La peur de ne pas avoir assez à manger
Lors du même meeting à Boston, Rachel Gross, professeur assistant au département de pédiatrie de l’école de médecine, Albert Einstein et à l’hôpital pour enfants Montefiore de New York a présenté une étude qui pointe un autre facteur favorisant l’obésité: la peur de ne pas avoir assez à manger. Là encore, ce sont les familles à faibles revenus qui apparaissent les plus vulnérables à la sensation d’une “insécurité alimentaire”. C’est d’ailleurs chez elles que les problèmes d’obésité sont les plus fréquents. Pour Rachel Gross, il est donc important d’identifier les causes de ce comportement associé à de faibles revenus. Avec ses collègues, elle a interviewé 201 mères, principalement hispaniques, dans cette situation et ayant des enfants de moins de 6 mois au sujet de leur comportement alimentaire. Les questions portaient sur le contrôle de la quantité de nourriture prise par les enfants, sur l’alimentation au sein, l’ajout de céréales dans les biberons et la prise de conscience des risques d’obésité.

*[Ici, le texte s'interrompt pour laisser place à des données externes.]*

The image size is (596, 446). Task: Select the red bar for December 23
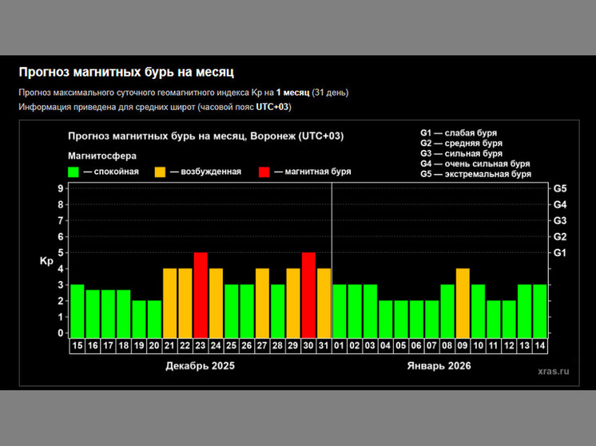pos(201,294)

Les risques du contrôle par les parents
Les résultats montrent d’un tiers des mères font état d’une insécurité alimentaire. “Nous avons découvert que ce sentiment influence le contrôle des pratiques alimentaires des enfants”, note Rachel Gross. “Ces contrôles concernent à la fois la restriction lorsqu’un enfant manifeste qu’il a encore faim et la pression qui consiste à insister pour que l’enfant mange encore alors qu’il est rassasié”. Les chercheurs pensent que les parents qui cherchent à agir ainsi sur la prise de nourriture de leur bébé perturbent l’aptitude de l’enfant à réguler sa sensation de faim et conduit à une suralimentation et à une prise de poids excessive.

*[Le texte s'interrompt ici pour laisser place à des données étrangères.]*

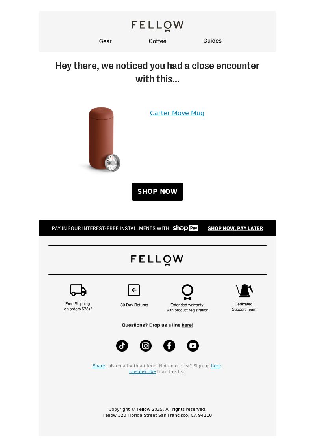Click the Carter Move Mug product image
The image size is (315, 444).
101,139
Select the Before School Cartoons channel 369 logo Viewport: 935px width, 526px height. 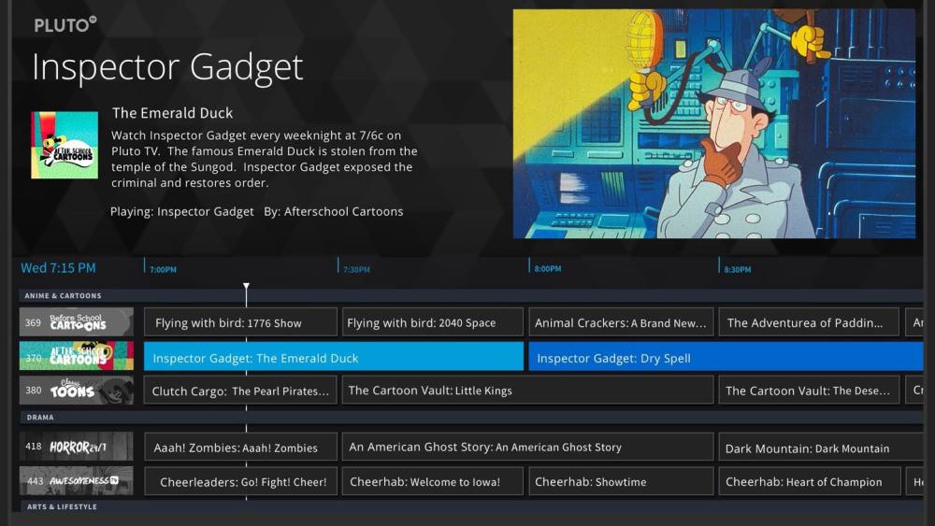(x=77, y=322)
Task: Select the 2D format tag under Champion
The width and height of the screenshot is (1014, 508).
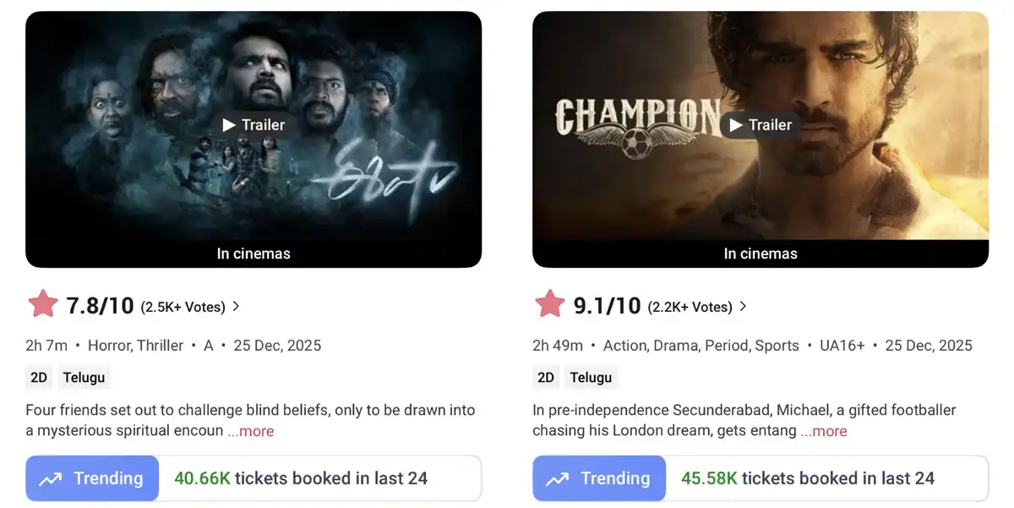Action: [546, 377]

L’étude montre également que les mères en situation d’insécurité alimentaire sont plus conscientes des risques de surpoids que celles qui n’ont pas ce problème. Rachel Gross en conclue que les politiques publiques ne devraient pas uniquement s’intéresser aux problèmes de sous nutrition et de malnutrition mais qu’elles devraient aussi prendre en compte que les familles en situation d’insécurité alimentaire peuvent engendrer des problèmes d’obésité.
En résumé, ces deux études pointent l’impact du stress des mères, qu’il s’agisse de dépression ou de peur de manquer de nourriture, sur l’obésité. Il ne s’agit pas d’une énorme surprise tant il est bien connu que les problèmes psychologiques influencent fortement les pratiques alimentaires.